» ACTIVITY
Reproduce the passage of the Six Cats Distillery article word for word, starting with "Six Cats Distillery, which" and going on through "the Middle East.".

[[ EXCERPTED PASSAGE, beginning ]]

The night David Butler became a cat owner, he did not have much say in the matter. A small female stray he had been feeding at his flat in the Middle East showed up during a cat fight and made five trips through his front door, moving her kittens one by one into his bedroom closet. He eventually brought all six cats back to East Vancouver, and when he opened his Squamish distillery last week, naming it was easy.
Six Cats Distillery, which opened last week in Squamish, is the product of a career change Butler began turning over in his mind during the COVID lockdown, when he was still posted in the Middle East.
“It was in my mind, and then I thought, I’d probably get arrested if I’m still here,” he said. “Maybe I should go home.”
He spent years experimenting with small stills in other countries before committing to the real thing. After a year and a half of searching for suitable space in Vancouver, he expanded his search and landed in Squamish.
The buildout involved federal and provincial licensing, nine months for provisional approval alone, engineering drawings, and a construction period running from February to October of last year. He was not legally permitted to turn it on until January.
“I had bought the still back in 2022. You can see the date etched on the glass. But I wasn’t allowed legally to turn it on until 2025,” he said. “So I was hoping it made good stuff.”

[[ EXCERPTED PASSAGE, end ]]
[[ INFORMATION GIVEN, beginning ]]

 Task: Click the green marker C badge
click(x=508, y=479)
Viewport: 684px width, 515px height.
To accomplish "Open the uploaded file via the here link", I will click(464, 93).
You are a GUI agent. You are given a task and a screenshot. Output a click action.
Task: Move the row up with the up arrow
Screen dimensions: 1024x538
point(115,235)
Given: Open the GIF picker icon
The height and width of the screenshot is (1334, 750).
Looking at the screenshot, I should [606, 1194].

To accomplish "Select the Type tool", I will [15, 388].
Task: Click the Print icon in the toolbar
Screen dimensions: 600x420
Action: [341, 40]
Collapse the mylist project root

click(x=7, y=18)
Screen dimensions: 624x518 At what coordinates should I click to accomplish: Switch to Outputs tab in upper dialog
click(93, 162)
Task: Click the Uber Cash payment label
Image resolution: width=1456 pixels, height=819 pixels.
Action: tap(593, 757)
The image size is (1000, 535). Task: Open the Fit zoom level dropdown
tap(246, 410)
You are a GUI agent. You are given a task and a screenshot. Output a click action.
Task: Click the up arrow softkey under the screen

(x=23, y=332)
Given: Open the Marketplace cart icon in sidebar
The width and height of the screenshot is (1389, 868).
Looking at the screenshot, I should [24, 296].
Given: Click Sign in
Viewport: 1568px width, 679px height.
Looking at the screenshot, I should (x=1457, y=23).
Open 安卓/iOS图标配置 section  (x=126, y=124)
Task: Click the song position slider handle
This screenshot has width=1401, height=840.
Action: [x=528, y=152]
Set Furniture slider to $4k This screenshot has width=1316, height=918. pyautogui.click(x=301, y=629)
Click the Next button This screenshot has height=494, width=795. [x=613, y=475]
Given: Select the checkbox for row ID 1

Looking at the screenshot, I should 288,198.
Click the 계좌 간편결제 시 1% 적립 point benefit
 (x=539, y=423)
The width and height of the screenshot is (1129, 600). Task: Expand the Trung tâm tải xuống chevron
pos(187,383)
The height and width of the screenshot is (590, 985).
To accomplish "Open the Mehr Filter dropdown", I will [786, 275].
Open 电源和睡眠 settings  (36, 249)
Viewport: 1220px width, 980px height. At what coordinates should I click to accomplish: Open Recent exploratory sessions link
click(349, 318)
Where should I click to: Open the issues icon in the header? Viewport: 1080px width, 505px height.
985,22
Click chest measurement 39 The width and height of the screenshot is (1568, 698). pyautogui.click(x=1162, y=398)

[[ INFORMATION GIVEN, end ]]

» REPLY
Six Cats Distillery, which opened last week in Squamish, is the product of a career change Butler began turning over in his mind during the COVID lockdown, when he was still posted in the Middle East.